Level AA is considered the practical, widely accepted target for businesses. Additionally, most ADA-related website lawsuit cases reference WCAG 2.1 or 2.2 Level AA as the benchmark.

Common Examples of WCAG in Action

WCAG isn’t abstract. It shows up in real website elements:

  • Adding alt text to images.
  • Structuring headings properly (H1, H2, H3).
  • Making sure links are descriptive.
  • Ensuring text has sufficient contrast.
  • Labeling form fields clearly.
  • Providing captions for video content.
  • Allowing full keyboard navigation.

These improvements don’t just help users with disabilities; they improve usability for everyone.

Why WCAG Matters for Small Businesses

Some small business owners assume WCAG is only relevant for large corporations. It’s not.

If your website allows customers to buy, book, register, or contact you, it should be accessible.

Beyond legal considerations, WCAG improves:

  • User experience
  • SEO performance
  • Conversion rates
  • Brand trust

Search engines like Google rely on structured content, readable text, and descriptive elements to understand your pages. Many WCAG best practices align directly with strong SEO fundamentals.
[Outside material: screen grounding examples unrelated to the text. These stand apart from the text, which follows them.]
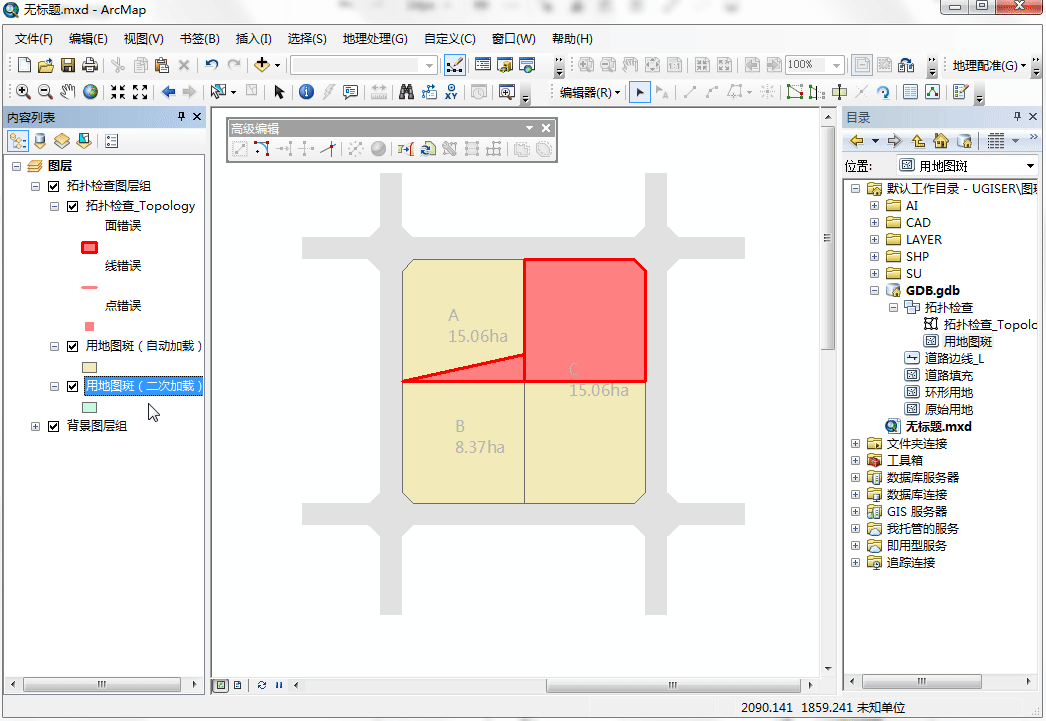Activate the Pan hand tool
This screenshot has height=721, width=1046.
tap(67, 92)
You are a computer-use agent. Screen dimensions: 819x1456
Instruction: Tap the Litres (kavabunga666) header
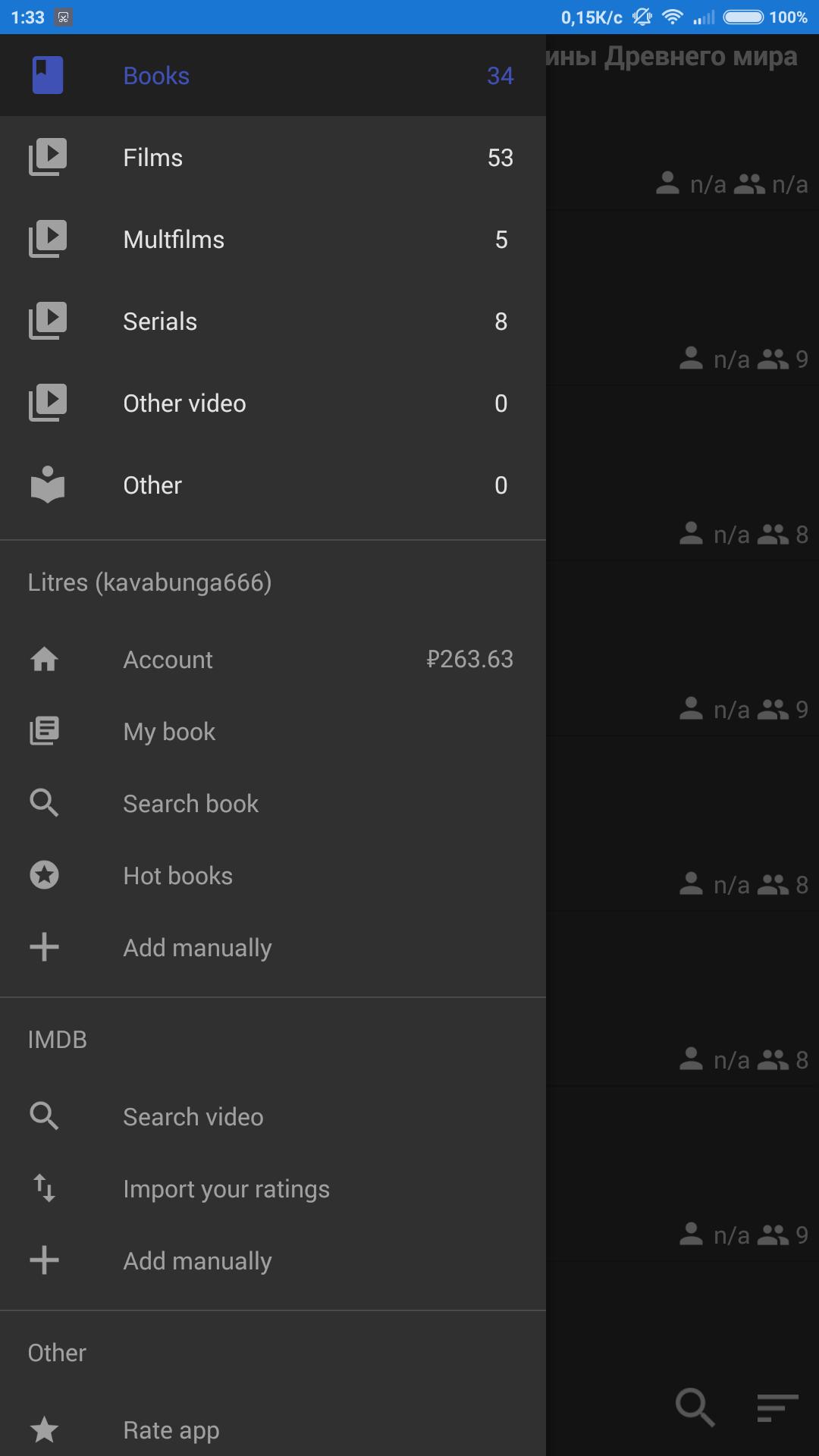pyautogui.click(x=149, y=582)
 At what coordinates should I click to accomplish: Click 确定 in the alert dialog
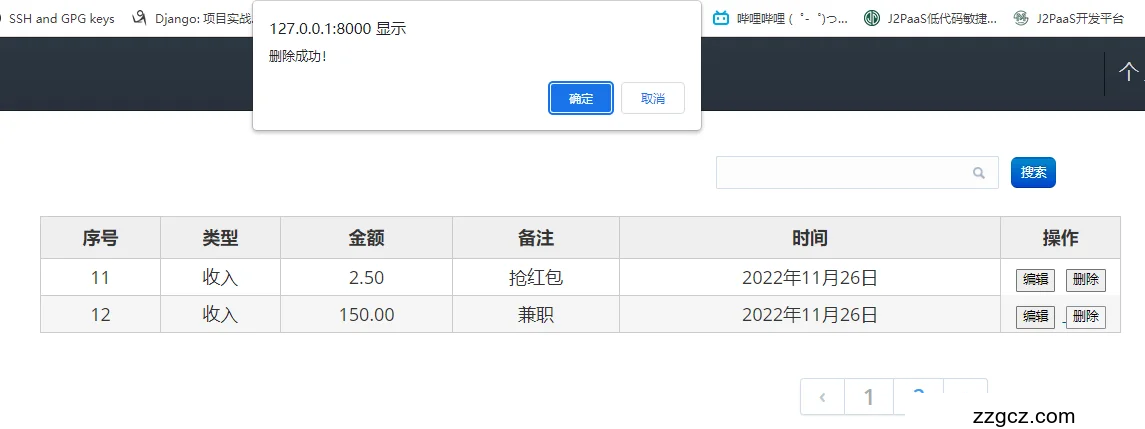[581, 98]
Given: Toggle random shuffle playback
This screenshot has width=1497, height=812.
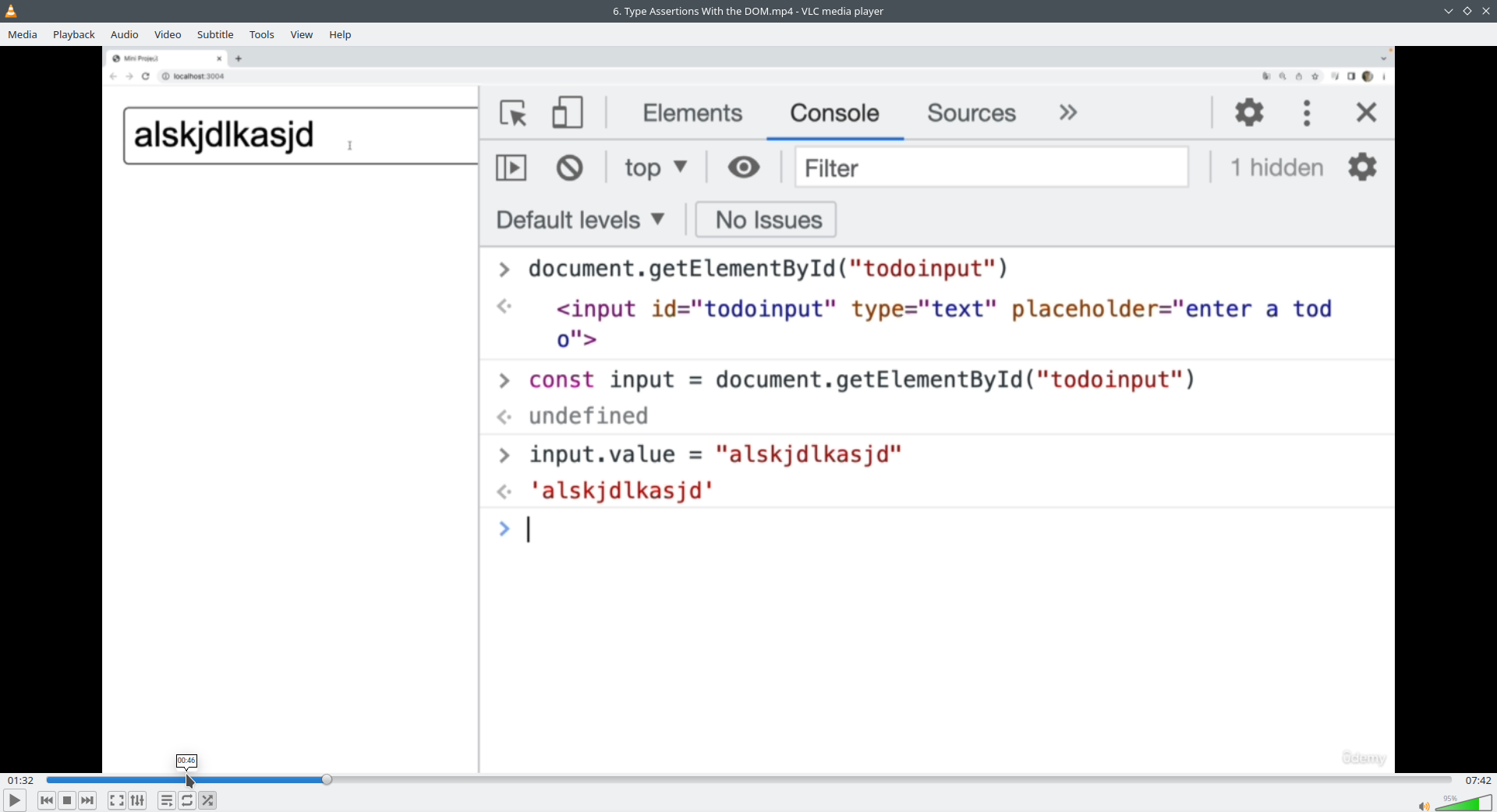Looking at the screenshot, I should 207,800.
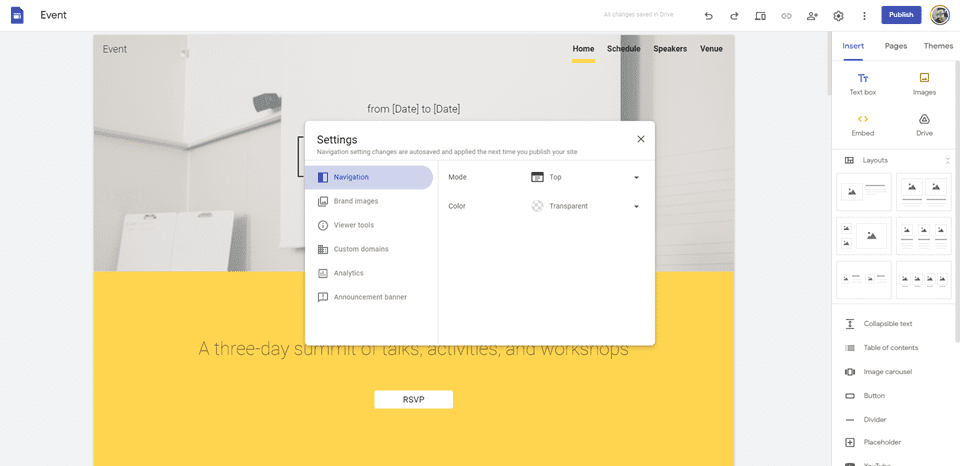Add a file from Drive
The height and width of the screenshot is (466, 960).
924,125
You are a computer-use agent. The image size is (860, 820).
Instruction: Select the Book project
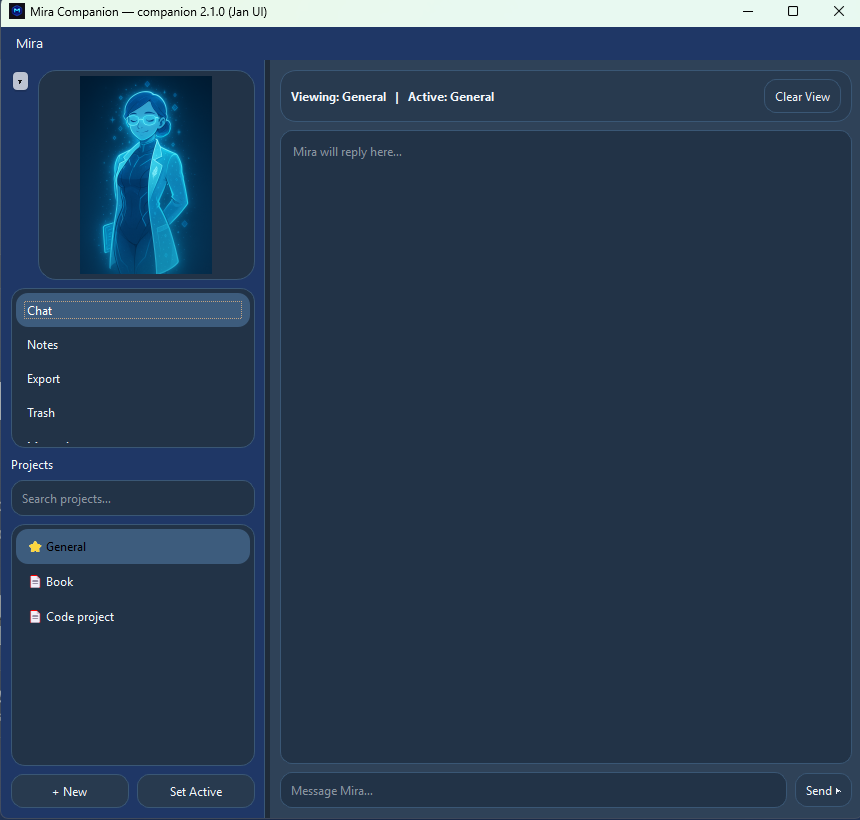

Accessibility and SEO are not separate conversations but reinforce each other.

WCAG Is a Framework — Not a Plugin

One of the biggest misconceptions is that WCAG compliance can be solved with a single overlay tool.

WCAG is not software. It’s a standard.

It requires intentional structure, thoughtful design, and ongoing maintenance. Every time you publish a blog post, upload an image, or redesign a page, accessibility should be part of the process.

In fact, UserWay is in the middle of (another) class action lawsuit for claiming to make a website ‘accessible’ when the plugin does no such thing.

The Bottom Line

WCAG is not meant to intimidate business owners. It exists to make the web usable for everyone. When you hear “WCAG compliance,” think:

  • Can someone read this?
  • Can someone navigate this?
  • Can someone understand this?
  • Can someone use this without barriers?

That’s what WCAG is asking, and that’s what good websites should deliver.